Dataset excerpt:
— Begin —

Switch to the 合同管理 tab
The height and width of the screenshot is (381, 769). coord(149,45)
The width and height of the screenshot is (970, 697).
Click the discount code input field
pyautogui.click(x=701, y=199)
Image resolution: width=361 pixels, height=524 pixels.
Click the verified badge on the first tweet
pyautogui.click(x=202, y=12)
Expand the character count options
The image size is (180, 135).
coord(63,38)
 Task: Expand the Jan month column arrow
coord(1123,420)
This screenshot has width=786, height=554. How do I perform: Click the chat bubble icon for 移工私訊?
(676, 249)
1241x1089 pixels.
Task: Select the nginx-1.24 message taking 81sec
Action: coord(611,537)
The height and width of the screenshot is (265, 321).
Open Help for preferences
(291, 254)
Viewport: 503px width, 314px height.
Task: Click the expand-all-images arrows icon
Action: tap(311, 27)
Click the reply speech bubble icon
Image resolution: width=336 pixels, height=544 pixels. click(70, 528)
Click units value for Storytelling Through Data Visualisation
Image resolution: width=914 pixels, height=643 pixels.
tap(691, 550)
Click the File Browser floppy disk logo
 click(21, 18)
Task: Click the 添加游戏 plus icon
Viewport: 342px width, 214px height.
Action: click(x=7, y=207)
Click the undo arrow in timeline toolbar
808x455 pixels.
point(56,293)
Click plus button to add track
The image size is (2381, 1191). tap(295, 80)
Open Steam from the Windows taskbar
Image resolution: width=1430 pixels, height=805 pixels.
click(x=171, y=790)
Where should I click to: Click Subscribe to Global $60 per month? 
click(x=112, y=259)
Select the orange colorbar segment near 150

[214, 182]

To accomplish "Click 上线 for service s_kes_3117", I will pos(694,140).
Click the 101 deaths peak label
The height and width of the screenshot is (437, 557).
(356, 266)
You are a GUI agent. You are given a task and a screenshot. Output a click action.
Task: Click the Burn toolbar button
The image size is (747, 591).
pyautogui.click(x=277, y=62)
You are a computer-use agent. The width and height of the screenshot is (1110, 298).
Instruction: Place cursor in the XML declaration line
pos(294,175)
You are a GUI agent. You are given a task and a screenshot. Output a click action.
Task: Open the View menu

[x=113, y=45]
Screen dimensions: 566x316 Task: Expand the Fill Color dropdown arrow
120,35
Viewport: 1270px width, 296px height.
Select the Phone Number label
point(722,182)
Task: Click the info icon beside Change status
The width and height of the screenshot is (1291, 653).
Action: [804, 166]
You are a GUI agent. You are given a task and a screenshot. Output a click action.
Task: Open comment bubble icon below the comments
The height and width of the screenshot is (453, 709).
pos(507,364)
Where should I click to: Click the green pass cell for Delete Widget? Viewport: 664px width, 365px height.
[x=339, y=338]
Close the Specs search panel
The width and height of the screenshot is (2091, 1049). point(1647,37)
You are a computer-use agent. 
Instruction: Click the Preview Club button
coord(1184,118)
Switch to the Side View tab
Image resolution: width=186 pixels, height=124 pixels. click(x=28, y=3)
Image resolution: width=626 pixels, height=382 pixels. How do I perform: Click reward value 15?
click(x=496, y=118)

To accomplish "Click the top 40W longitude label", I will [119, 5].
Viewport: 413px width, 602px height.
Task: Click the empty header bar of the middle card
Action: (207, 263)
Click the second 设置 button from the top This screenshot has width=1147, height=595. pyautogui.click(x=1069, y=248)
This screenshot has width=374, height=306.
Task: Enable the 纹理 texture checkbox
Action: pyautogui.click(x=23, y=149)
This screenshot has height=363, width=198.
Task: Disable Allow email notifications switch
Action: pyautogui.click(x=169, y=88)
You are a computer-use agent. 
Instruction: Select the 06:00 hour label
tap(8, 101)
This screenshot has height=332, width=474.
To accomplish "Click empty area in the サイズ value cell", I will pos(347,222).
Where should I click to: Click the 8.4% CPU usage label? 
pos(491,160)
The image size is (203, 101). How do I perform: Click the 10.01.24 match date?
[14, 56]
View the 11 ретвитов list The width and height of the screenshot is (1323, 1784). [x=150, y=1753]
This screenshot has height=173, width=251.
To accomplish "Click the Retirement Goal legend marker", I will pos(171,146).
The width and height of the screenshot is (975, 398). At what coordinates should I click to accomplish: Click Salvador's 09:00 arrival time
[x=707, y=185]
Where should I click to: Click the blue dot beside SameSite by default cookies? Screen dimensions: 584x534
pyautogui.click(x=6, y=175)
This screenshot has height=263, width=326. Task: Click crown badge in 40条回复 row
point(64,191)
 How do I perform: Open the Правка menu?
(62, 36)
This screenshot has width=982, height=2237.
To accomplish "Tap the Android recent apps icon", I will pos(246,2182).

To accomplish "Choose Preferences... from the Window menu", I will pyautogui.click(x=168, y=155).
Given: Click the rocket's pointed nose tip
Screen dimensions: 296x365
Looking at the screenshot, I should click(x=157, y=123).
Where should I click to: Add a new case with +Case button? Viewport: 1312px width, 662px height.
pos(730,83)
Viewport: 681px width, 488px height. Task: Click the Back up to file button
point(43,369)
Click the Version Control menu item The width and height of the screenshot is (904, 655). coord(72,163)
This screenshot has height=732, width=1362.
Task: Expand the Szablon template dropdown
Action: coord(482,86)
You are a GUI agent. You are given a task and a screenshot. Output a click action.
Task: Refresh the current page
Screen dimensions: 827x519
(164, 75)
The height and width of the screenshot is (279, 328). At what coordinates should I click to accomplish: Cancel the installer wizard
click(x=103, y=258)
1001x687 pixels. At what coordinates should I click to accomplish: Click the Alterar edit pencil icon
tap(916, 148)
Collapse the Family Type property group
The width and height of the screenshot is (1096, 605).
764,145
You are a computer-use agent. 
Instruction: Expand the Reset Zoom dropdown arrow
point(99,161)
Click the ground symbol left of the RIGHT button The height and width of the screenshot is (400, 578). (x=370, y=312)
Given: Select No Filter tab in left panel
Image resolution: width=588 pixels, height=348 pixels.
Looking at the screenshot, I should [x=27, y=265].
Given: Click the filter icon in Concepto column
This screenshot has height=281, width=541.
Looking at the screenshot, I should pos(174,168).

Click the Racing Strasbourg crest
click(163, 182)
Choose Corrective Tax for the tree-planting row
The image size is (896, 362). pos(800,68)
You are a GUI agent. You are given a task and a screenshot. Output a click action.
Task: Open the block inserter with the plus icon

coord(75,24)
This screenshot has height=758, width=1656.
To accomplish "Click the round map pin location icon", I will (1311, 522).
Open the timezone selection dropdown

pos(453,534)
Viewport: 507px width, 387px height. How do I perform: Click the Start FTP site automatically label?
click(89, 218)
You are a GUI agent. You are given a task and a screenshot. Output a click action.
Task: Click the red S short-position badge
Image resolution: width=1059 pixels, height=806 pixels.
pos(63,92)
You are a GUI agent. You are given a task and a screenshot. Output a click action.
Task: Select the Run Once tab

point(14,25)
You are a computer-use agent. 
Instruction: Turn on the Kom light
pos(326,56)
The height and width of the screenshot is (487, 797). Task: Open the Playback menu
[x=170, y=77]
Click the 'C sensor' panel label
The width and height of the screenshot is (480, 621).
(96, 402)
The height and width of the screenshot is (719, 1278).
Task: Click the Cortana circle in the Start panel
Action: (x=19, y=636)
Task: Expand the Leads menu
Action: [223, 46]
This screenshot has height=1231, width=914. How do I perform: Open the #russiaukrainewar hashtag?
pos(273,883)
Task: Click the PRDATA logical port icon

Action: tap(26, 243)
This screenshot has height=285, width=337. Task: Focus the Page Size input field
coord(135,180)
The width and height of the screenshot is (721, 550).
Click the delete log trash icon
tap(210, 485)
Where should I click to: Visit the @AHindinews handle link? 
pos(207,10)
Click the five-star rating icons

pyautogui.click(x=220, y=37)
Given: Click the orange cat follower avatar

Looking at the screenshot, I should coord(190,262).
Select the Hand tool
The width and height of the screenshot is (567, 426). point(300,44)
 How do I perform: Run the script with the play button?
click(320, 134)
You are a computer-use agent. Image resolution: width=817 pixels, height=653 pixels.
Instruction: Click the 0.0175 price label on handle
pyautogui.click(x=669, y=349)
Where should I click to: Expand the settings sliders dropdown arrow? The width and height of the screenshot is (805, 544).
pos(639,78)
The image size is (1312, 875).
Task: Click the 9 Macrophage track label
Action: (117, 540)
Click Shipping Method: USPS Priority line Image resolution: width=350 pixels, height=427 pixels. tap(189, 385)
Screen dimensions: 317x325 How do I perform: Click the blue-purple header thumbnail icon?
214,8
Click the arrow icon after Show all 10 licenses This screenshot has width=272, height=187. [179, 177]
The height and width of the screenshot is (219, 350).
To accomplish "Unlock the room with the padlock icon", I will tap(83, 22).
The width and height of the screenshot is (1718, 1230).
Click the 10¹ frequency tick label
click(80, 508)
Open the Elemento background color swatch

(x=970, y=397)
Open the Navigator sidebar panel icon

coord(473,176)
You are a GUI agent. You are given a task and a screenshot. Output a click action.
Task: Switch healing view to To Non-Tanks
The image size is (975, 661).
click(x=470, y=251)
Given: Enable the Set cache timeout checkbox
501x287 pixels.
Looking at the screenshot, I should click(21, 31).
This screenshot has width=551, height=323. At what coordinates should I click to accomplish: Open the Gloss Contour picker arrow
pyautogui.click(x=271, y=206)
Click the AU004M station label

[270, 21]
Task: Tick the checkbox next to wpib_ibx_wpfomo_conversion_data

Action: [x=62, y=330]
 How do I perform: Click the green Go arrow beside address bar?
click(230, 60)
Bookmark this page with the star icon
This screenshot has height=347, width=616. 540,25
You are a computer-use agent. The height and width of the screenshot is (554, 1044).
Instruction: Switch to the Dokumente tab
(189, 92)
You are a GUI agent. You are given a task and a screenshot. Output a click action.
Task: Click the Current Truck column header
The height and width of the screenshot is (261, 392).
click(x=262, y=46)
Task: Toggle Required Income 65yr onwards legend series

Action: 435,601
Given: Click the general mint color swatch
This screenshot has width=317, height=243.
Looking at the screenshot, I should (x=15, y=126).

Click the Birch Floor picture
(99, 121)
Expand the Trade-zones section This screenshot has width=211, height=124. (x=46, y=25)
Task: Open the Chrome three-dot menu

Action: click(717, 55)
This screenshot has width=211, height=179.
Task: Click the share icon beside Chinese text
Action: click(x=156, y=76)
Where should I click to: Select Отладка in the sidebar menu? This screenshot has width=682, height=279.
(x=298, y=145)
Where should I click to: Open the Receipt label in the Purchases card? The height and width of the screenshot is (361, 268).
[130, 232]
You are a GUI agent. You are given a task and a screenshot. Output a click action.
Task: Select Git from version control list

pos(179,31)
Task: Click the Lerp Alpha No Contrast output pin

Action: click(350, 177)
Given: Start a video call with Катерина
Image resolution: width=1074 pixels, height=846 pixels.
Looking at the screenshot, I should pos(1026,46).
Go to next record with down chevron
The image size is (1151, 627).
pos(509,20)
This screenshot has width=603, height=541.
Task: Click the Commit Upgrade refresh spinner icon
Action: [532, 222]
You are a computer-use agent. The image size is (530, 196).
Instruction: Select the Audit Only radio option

— End —

» REQUIREMENT:
Put everything from the start of the listing down to the line containing "Action: coord(611,537)" into a JSON list of strings, one string per line and no entries for blank lines.

» SOLUTION TO THIS EXERCISE:
[
  "Switch to the 合同管理 tab",
  "The height and width of the screenshot is (381, 769). coord(149,45)",
  "The width and height of the screenshot is (970, 697).",
  "Click the discount code input field",
  "pyautogui.click(x=701, y=199)",
  "Image resolution: width=361 pixels, height=524 pixels.",
  "Click the verified badge on the first tweet",
  "pyautogui.click(x=202, y=12)",
  "Expand the character count options",
  "The image size is (180, 135).",
  "coord(63,38)",
  " Task: Expand the Jan month column arrow",
  "coord(1123,420)",
  "This screenshot has width=786, height=554. How do I perform: Click the chat bubble icon for 移工私訊?",
  "(676, 249)",
  "1241x1089 pixels.",
  "Task: Select the nginx-1.24 message taking 81sec",
  "Action: coord(611,537)"
]